Petr Uhl: Je ne vois pas cet événement, l’arrivée de Dubcek [en janvier 1968 il est nommé secrétaire du PCT] et la révolte de Prague contre Moscou, surtout à partir de l’été 1968, comme un phénomène isolé. En URSS Brejnev-Kossyguine représentait encore une aile plutôt réformatrice à la différence de Souslov et d’Andropov (à ce moment). Les Soviétiques ont été contraints de reprendre le chemin conservateur avec l’intervention en Tchécoslovaquie, qui a signifié la chute du courant réformateur en URSS.
Avant il y avait des tendances visant à freiner la libéralisation, mais à mon avis c’est en août 1968 que la rupture c’est produite en URSS. Le printemps tchécoslovaque est le fruit d’un développement commencé chez nous après la mort de Staline, qui fut un temps interrompu par les événements révolutionnaires en Hongrie et en Pologne et par la répression qui suivit. Ce mouvement a redémarré en 1963, lorsque les réformateurs, les libéraux, sont parvenus progressivement au pouvoir au sein du PC. Je me souviens de cette période de 1963-68 (je venais alors de terminer mes études universitaires) où chaque mois il y avait un soulagement, une petite libéralisation dans le domaine des voyages, de la culture, des informations… Le régime policier devenait beaucoup plus souple. Ce fut libéralisation réelle durant plusieurs années. L’année 1963 est une année décisive, parce que le nouveau gouvernement de Jozef Lenart [à cette date il est nommé Premier ministre, par la suite il sera un dirigeant aligné sur l’URR du Parti slovaque] est formé. 1968 avec la question slovaque et les conflits internes au PC était le fruit d’un développement qui se préparait depuis des années.
Ce développement a débordé la mise en scène du parti, lorsque le peuple a commencé à s’auto-organiser et à se battre pour ses intérêts, parce qu’auparavant c’était le parti qui tolérait ceci ou cela. Au printemps 1968 l’initiative est progressivement passée du côté des étudiants, des syndicalistes, des artistes, des ouvriers même. Ce n’était pas le peuple abstrait, mais les couches concrètes qui exprimaient leurs intérêts et qui trouvaient un écho dans l’appareil du parti.

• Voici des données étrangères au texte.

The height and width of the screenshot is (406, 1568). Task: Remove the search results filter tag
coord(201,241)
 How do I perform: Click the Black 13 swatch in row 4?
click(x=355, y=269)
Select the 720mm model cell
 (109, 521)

Dans le printemps tchécoslovaque il y a plusieurs courants, celui des libéraux de l’appareil du parti, mais aussi d’autres courants — chez les étudiants et les intellectuels par exemple, le courant démocratique — qui se focalisent notamment sur la question de la censure…
Pour être correct avec l’histoire, il faut dire que l’abolition de la censure fut une décision du praesidium du parti et non pas d’abord une revendication des étudiants et des intellectuels ni une décision de l’appareil. C’est le parti lui-même qui, le 29 février 1968, a décidé de ne plus appliquer la censure préliminaire. La division à l’époque n’était pas entre ceux qui étaient au parti et ceux qui n’y étaient pas. Les fractures passaient ailleurs.

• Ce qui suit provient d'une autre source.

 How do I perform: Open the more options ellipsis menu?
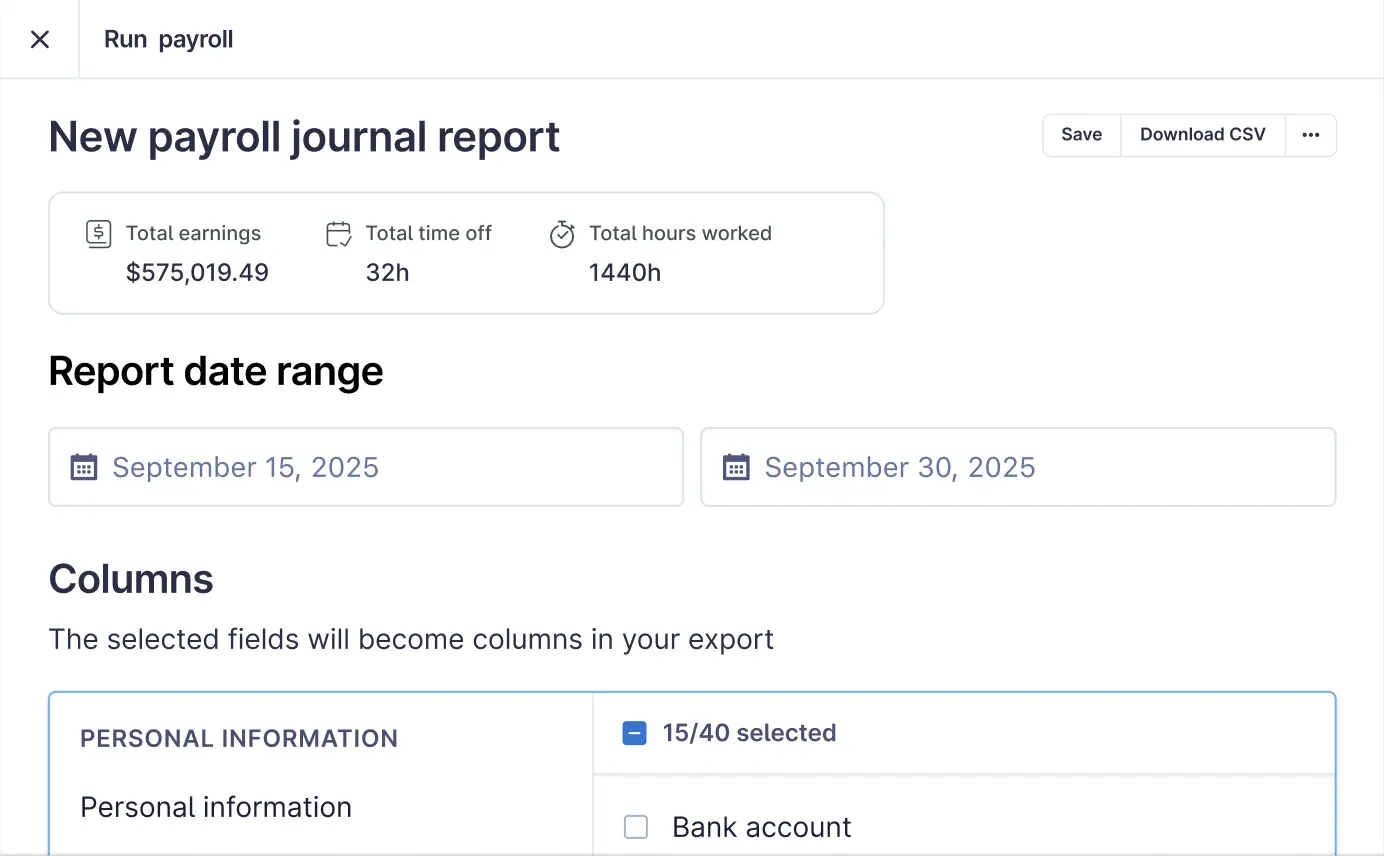(x=1310, y=135)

Il y avait un groupe de conservateurs pro-soviétiques, presque tous étaient au parti, mais ils étaient en minorité. La majorité était très différenciée, certains avaient plus d’audace, d’autres étaient moins courageux, mais ils allaient vers la démocratie par le chemin de la démocratisation, c’est-à-dire les compromis, les consensus, etc. Je ne pense pas qu’il y ait eu des différences politiques entre, par exemple, les étudiants et l’appareil. J’étais alors actif dans le mouvement étudiant et je me souviens des contacts que nous avions avec l’appareil du parti de Prague. C’était alors la même volonté, les mêmes perspectives. Les différences étaient ailleurs: entre les pro-soviétiques et les démocrates, entre les actifs et ceux qui étaient encore apathiques.
Il ne faut pas oublier les courants populaires de 1968 et aussi de 1969, parce que durant plusieurs mois après l’intervention des chars soviétiques [dans la nuit du 20 au 21 août] les valeurs avaient été conservées, des institutions aussi, et même il y a eu des institutions — les syndicats, les associations d’artistes ou l’association des Rom (Tziganes) — dont les structures ont été créées après l’intervention militaire, c’était en quelque sorte le printemps prolongé.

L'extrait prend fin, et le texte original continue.